** EXTRAIT DU TEXTE **
Qu’est-ce qui conduit à se dire au bout de 20 ans, «allez je passe en bio ?»
En 1987, je me suis installé sur 25 ha. Mes parents et moi avions deux exploitations individuelles. En 1993, j’ai repris les terres des parents et celles d’un agriculteur voisin pour arriver à 100ha en grandes cultures conventionnelles (blé, maïs, colza). Je vendais aussi de la pomme de terre à des cantines, des cliniques, des écoles, ça marchait bien. La vente de pomme de terre assurait le revenu.
Progressivement, cette production s’est développée dans les grandes régions céréalières. Mon parcellaire n’était pas adapté à l’arrosage et avec la nature du sol, arroser n’était pas évident. Mais l’arrosage était nécessaire pour éviter d’esquinter les pommes de terre à l’arrachage. Donc j’arrivais de moins en moins à les vendre.

On commençait à avoir des problèmes de résistance aux désherbants surtout sur les céréales (au vulpin), le prix du blé baissait. J’avais l’impression d’arriver au bout d’un système. Une lassitude s’est installée progressivement. Je n’avais plus la motivation. A 35 ans ! Il y avait de quoi se poser des questions.

** DONNÉES ENREGISTRÉES **
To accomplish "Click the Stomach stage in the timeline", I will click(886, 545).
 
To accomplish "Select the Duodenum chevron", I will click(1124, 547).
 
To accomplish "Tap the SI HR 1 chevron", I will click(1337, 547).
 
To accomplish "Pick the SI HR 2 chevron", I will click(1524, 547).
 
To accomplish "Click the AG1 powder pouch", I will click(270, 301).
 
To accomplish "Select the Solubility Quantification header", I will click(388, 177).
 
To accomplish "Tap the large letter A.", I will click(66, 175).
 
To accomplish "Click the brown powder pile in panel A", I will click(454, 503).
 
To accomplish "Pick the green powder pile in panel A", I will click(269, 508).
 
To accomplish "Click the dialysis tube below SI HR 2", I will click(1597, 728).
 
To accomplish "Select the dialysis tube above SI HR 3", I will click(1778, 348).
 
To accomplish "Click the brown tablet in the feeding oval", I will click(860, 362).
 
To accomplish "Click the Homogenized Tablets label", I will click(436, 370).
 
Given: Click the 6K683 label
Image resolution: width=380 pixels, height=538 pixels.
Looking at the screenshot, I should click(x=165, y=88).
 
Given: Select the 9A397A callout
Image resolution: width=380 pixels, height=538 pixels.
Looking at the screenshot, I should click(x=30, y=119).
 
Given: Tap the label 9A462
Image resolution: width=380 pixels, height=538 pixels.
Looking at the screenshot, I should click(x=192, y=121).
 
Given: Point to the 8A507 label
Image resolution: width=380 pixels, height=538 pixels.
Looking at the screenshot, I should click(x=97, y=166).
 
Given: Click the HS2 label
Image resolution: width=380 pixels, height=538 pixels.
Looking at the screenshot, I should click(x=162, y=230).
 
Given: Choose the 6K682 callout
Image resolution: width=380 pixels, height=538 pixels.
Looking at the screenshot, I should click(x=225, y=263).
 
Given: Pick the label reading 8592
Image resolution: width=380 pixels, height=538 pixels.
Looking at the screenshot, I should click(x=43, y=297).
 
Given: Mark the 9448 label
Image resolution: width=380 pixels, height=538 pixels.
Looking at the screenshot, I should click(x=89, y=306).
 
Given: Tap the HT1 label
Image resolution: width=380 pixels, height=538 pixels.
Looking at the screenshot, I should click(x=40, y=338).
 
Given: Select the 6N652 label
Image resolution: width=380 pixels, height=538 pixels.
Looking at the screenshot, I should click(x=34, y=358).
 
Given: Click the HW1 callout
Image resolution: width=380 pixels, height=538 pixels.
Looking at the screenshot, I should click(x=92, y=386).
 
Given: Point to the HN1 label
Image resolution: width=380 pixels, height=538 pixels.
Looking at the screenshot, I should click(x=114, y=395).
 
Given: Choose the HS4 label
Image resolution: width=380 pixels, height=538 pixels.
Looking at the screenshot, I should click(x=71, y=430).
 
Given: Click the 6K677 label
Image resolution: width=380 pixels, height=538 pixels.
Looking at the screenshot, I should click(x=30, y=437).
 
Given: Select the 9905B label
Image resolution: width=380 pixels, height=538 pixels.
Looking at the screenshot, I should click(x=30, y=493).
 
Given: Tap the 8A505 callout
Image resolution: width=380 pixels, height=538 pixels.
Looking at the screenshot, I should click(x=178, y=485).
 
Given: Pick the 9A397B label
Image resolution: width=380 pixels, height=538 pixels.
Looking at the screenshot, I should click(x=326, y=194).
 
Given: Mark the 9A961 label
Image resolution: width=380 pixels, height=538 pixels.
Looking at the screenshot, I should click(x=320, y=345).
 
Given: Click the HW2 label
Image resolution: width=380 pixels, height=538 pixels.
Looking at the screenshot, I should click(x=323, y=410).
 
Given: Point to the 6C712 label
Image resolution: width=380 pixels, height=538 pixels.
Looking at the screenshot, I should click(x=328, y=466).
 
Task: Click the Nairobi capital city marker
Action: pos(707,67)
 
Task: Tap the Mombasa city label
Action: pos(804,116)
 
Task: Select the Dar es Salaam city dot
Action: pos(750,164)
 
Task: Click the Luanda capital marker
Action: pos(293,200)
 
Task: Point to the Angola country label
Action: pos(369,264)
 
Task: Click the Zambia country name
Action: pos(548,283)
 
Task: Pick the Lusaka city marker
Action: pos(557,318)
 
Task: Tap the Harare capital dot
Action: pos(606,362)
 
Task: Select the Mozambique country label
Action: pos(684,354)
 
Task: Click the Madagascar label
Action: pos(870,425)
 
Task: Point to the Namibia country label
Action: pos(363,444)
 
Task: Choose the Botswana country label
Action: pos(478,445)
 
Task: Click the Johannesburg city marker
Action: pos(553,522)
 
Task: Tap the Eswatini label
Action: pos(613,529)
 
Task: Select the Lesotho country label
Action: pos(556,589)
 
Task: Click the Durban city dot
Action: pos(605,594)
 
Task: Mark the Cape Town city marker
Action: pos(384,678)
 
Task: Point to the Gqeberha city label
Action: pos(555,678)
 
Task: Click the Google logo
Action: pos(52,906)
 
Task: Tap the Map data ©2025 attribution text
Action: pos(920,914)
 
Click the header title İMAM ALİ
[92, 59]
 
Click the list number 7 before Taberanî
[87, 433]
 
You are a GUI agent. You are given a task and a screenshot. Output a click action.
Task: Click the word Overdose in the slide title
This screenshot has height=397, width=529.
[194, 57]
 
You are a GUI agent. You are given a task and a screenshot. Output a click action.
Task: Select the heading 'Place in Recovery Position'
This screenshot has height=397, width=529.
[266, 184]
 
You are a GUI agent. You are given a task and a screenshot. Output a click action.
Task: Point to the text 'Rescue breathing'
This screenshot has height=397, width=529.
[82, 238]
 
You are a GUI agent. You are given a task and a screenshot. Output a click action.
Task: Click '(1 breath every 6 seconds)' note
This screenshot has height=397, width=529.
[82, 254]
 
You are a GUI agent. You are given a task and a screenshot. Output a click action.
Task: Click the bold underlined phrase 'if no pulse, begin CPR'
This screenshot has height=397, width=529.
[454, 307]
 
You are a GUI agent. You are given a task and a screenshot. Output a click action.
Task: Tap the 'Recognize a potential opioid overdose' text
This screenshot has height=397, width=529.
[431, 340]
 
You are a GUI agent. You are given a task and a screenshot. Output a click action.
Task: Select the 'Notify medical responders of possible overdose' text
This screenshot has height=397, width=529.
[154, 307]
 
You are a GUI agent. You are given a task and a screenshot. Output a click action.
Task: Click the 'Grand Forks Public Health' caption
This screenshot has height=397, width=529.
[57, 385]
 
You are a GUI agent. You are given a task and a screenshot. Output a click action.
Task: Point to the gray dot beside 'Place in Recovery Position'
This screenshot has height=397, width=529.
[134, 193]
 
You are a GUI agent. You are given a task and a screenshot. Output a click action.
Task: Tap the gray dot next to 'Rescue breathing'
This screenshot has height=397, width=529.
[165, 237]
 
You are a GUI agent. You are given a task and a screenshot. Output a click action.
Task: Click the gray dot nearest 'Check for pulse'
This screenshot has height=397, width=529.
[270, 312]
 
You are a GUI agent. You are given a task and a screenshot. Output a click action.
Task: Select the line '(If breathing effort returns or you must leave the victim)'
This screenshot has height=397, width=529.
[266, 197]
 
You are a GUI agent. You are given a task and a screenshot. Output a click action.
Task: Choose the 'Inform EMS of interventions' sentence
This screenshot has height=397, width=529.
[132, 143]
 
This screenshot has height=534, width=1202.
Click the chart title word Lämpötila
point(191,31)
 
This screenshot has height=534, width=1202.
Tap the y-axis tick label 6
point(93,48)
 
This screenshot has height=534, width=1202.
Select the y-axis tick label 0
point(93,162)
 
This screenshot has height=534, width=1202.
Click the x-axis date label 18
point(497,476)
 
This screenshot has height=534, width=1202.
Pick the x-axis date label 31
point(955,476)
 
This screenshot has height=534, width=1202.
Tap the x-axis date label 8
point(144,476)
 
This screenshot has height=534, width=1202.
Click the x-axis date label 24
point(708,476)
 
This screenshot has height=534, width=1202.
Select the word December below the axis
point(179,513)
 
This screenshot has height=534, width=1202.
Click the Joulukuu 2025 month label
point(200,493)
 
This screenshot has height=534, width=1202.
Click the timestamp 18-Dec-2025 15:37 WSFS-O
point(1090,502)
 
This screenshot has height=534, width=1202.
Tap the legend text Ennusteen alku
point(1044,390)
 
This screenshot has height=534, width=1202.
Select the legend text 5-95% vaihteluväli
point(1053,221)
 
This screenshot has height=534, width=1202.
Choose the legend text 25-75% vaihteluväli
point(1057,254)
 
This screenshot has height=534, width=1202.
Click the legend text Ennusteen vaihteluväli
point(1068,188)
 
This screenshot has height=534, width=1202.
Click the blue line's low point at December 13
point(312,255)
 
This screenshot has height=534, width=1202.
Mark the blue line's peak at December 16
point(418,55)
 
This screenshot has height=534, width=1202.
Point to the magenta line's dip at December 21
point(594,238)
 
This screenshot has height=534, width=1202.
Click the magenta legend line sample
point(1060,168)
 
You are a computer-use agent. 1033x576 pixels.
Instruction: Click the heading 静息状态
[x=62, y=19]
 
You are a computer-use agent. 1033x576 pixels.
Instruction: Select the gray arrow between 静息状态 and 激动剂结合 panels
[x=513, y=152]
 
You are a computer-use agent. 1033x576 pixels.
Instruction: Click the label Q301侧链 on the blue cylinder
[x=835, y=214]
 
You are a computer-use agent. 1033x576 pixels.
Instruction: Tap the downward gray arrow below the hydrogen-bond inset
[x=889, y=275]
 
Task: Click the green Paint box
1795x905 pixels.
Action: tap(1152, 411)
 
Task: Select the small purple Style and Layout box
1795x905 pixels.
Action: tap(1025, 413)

** ÉNONCÉ A **
Répondez aux questions suivantes à partir du témoignage sur le passage en bio.
(i) En quelle année a eu lieu l'installation sur 25 ha ?
(ii) Quelles grandes cultures conventionnelles sont citées pour les 100 ha ?
(iii) Sur quelles cultures se posaient surtout les problèmes de résistance aux désherbants ?
** ÉNONCÉ B **
Prolongez le témoignage sur le passage en bio après sa dernière phrase.

** RÉPONSE ATTENDUE A **
(i) En 1987.
(ii) Le blé, le maïs et le colza.
(iii) Sur les céréales (au vulpin).

** RÉPONSE ATTENDUE B **
La moisson 2000 a été catastrophique : on avait eu un printemps humide ; des charges opérationnelles assez élevées et pas de rendement à la clé. On était dans un système très intégré, au mois d’octobre il fallait décider des traitements qu’on allait mettre à l’épiaison, on n’avait plus l’impression de maîtriser notre métier.

A côté, mon voisin M. Dupille avait démarré une conversion en bio. En 2000, il a fait 35 quintaux de renan en ayant «rien» fait. Il était satisfait de son rendement et surtout de sa marge. C’est grâce à lui si nous sommes partis en bio.

A l’époque, il y avait les aides à la conversion sur 5 ans ; je me suis dit qu’on ne risquait rien, par rapport aux problèmes de trésorerie qu’on accumulait. J’en ai parlé à mon beau-frère, Thierry, installé sur l’exploitation voisine. Nous faisions la moisson ensemble depuis 92.
Décision prise en décembre-janvier et au mois de mars 2001, j’ai converti 20ha, lui un peu plus.

Comment êtes-vous accompagné à l’époque ?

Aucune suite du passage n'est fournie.